» Listed entries:
-------------------------

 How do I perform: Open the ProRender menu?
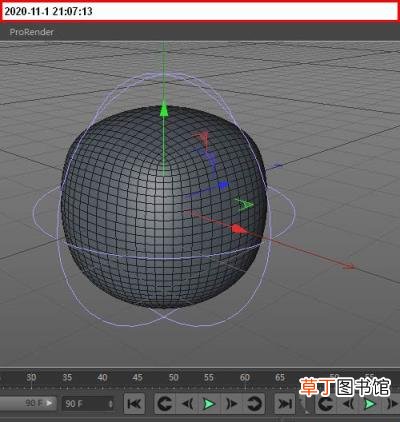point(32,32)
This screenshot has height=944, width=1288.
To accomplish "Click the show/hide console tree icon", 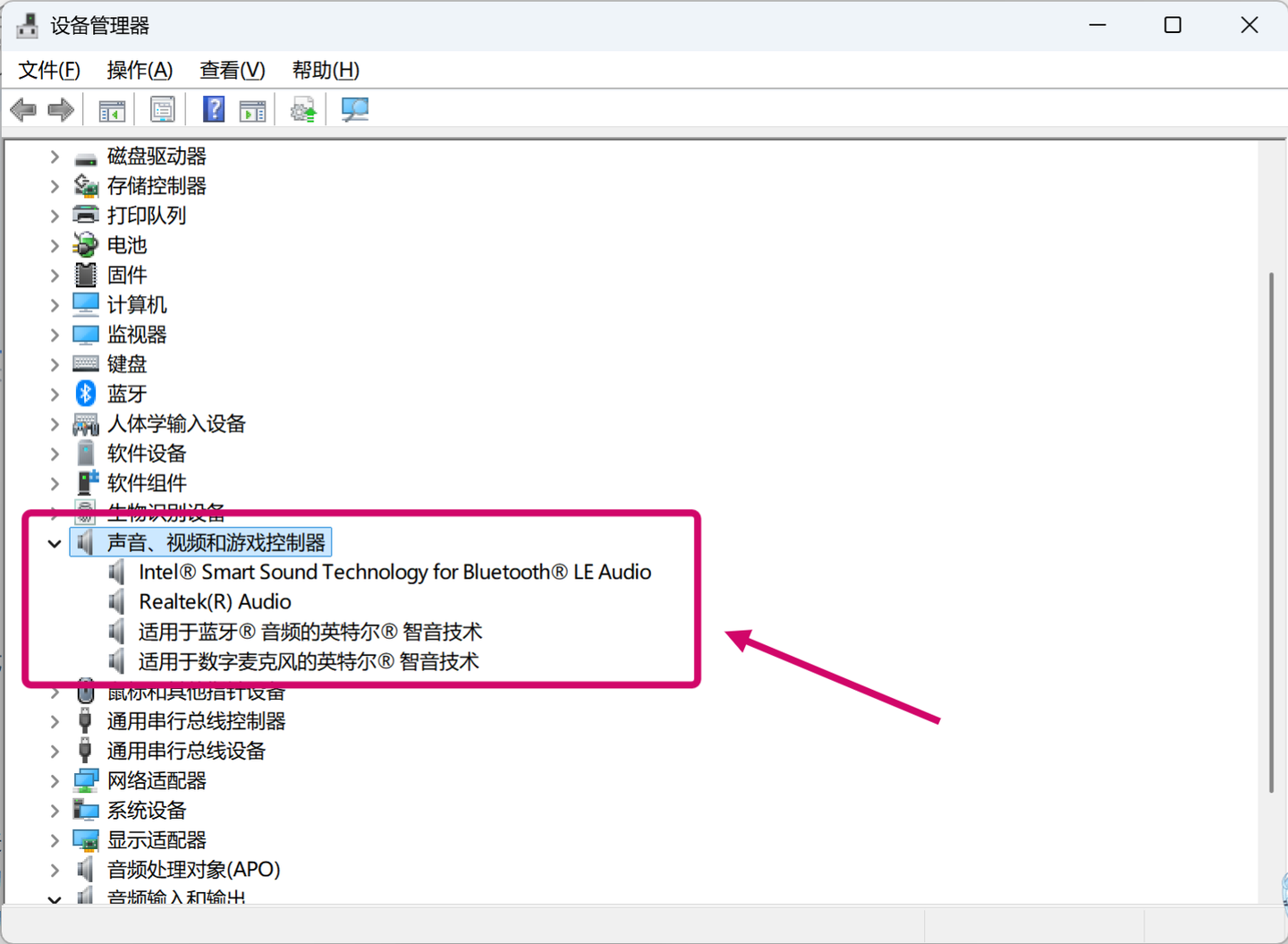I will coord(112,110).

-------------------------

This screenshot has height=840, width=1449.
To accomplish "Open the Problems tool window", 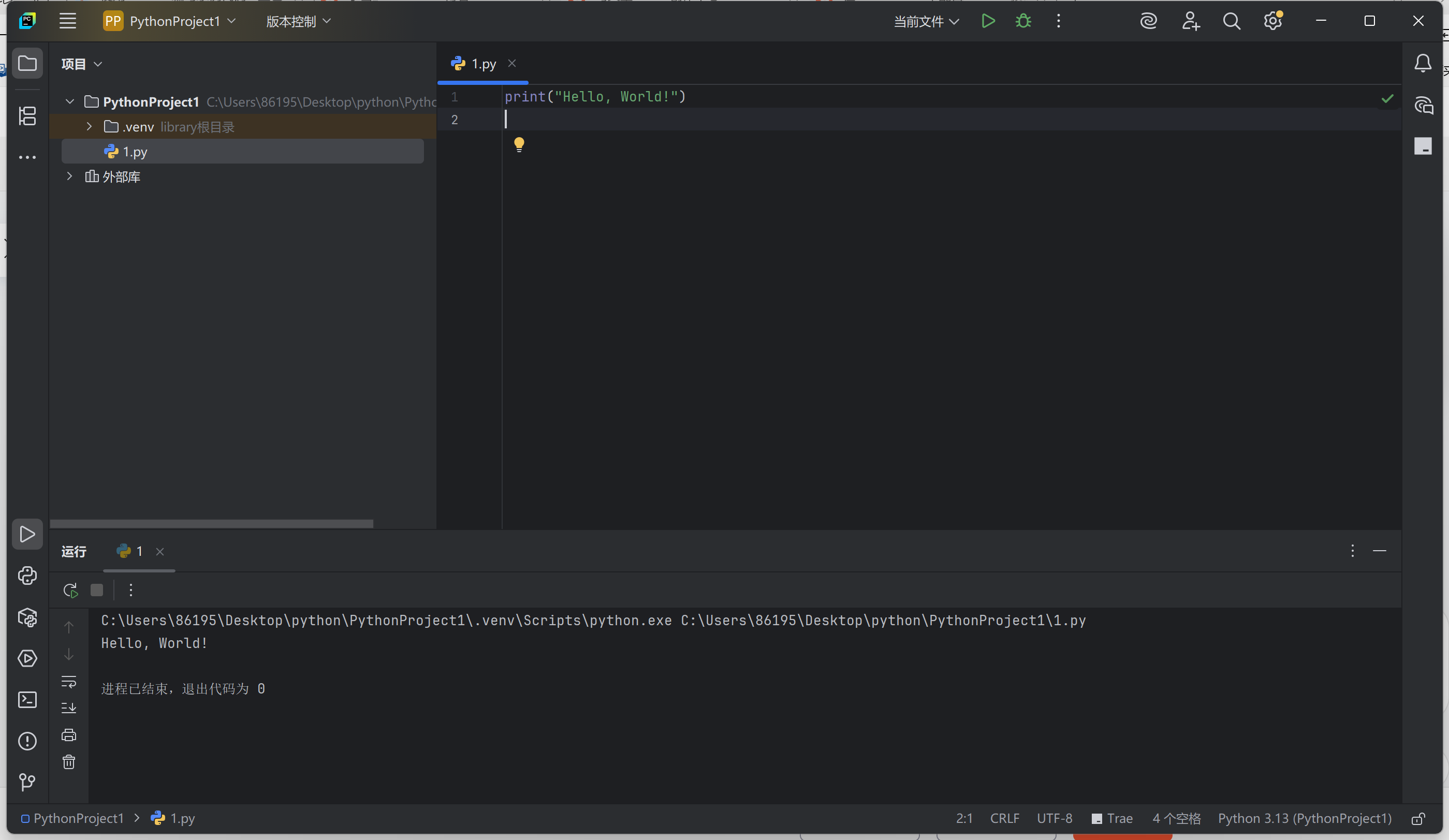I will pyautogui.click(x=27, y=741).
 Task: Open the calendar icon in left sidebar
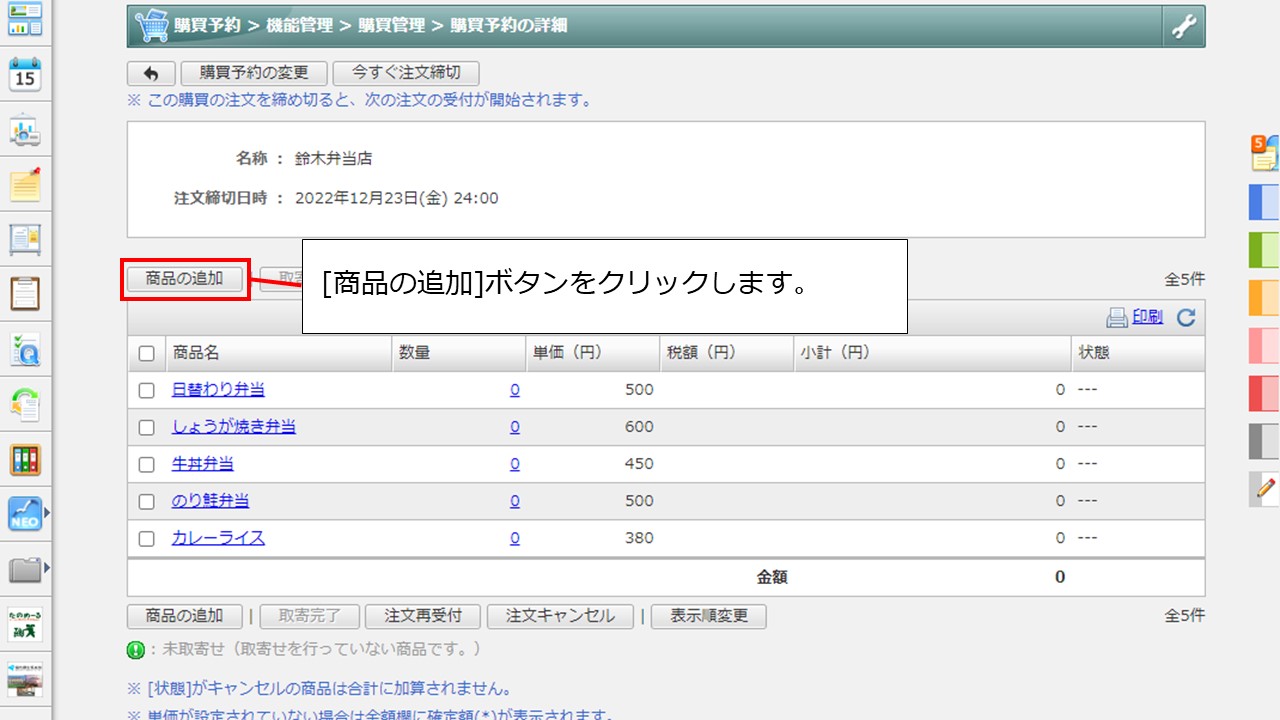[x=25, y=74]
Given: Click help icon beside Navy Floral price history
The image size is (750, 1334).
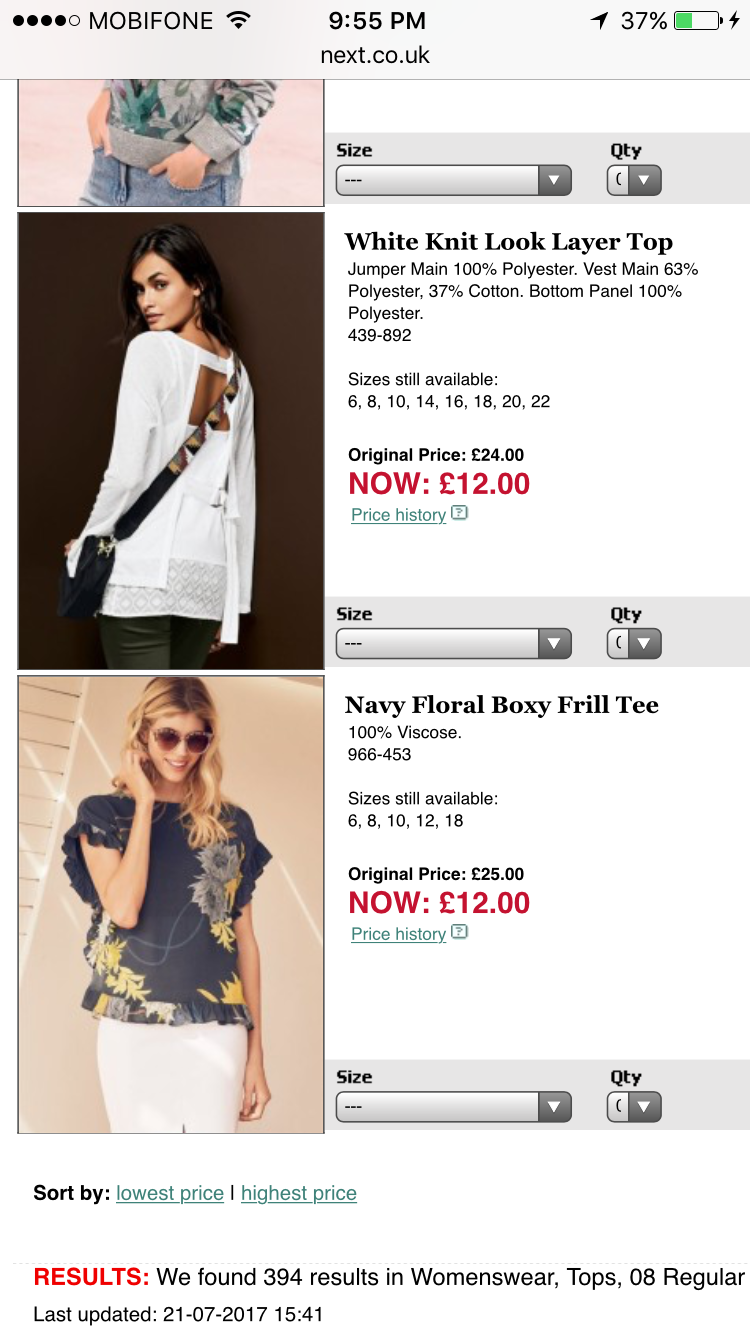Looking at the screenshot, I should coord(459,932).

-------------------------

» Required work: Could you switch "price history" to "price chart" in the items from the line with "Given: Click help" up to and including the line with "Looking at the", leaving everything else unchanged? Give only those lines, without the pictures.

» Completed task:
Given: Click help icon beside Navy Floral price chart
The image size is (750, 1334).
Looking at the screenshot, I should coord(459,932).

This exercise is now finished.